Reati fallimentari, nei guai 5 persone

Nell’ambito di indagini coordinate dalla Procura della Repubblica presso il Tribunale di Napoli di Napoli Nord, i militari del Nucleo di Polizia Tributaria di Napoli e del I° Gruppo della Guardia di Finanza di Napoli hanno dato esecuzione ad un’ordinanza di custodia cautelare degli arresti domiciliari emessa dal Gip del Tribunale di Napoli Nord nei confronti di cinque persone, per reati fallimentari riguardanti il dissesto di una società di Arzano operante nel settore delle costruzioni edili, fallita nel 2015, ed in particolare, quali amministratori di fatto e di diritto, per aver distratto l’intero patrimonio aziendale, ammontante a quasi 3 milioni di euro, al fine di arrecare pregiudizio ai creditori.

Secondo l’ipotesi accusatoria avvalorata dal Giudice, i componenti della società, nel tempo si erano alternati, ricoprendo cariche di amministratore, facendo sì che gli interessi personali dei medesimi si sovrapponessero a quelli della società poi fallita, coinvolgendo anche altri soggetti giuridici riconducili allo stesso nucleo familiare.

E’ emerso, inoltre, che il fallimento della società in questione è stato determinato, in via prioritaria, da debiti tributari maturati negli esercizi finanziari tra l’anno 2008 e l’anno 2012. In particolare gli indagati sono accusati di aver sistematicamente operato lo svuotamento delle casse della società in argomento attraverso cessioni di beni o di quote, bonifici o emissioni di assegni circolari nei confronti di prestanome orbitanti nella sfera delle società gestite dalla medesima famiglia, fino ad arrivare ad un passivo fallimentare di circa € 5.600.000,00.

Le condotte distrattive, secondo quanto contestato agli indagati, sono consistite in cessioni o acquisti di immobili, versamenti sui diversi conti correnti agli stessi riconducibili, cessioni di quote societarie per valori decisamente inferiori rispetto a quelli reali, omesso deposito di scritture contabili e debiti tributari per circa € 6.500.000,00.

Le attività investigative hanno permesso di raccogliere gravi elementi indiziari circa l’esistenza di altre società orbitanti nella sfera di competenza degli indagati, nonché di rilevare la presenza di prestanome utilizzati per la gestione delle varie imprese. A ciò si aggiunge un sistematico ricorso a schemi volti a celare la reale titolarità di beni ed utilità.

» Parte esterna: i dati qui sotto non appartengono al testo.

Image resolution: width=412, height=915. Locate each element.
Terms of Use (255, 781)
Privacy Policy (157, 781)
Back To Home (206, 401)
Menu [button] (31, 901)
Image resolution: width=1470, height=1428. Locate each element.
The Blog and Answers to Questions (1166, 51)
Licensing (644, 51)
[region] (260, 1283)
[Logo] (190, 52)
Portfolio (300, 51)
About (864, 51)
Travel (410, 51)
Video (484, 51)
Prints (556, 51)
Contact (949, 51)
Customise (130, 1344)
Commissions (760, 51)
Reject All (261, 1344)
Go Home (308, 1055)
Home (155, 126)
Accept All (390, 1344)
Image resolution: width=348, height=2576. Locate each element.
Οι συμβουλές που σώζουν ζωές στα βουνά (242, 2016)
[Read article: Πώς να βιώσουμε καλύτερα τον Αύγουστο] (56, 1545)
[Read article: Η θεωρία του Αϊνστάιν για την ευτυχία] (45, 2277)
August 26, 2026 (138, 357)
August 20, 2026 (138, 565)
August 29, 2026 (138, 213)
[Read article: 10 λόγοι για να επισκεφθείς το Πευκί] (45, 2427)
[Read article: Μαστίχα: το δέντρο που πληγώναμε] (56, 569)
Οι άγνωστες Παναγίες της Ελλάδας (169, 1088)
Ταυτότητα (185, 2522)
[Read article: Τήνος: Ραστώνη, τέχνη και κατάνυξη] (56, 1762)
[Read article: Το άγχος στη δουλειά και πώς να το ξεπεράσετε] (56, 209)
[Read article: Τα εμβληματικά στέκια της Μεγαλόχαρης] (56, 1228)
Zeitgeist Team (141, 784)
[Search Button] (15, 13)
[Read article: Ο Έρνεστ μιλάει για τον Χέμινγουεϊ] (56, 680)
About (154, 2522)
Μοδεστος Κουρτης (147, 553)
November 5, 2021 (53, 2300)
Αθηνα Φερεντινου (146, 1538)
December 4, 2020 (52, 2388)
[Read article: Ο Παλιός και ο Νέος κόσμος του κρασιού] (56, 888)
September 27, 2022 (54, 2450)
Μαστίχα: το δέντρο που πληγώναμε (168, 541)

Il Gip ha disposto anche il sequestro di quote di partecipazione agli stessi riconducibili, detenute da una holding riconducibile agli indagati, che ha nel tempo acquisito dalla società fallita per un valore di quasi 900 mila € le quote societarie ad un prezzo nettamente inferiore al reale, di un terzo soggetto giuridico con sede in Vitulazio (CE).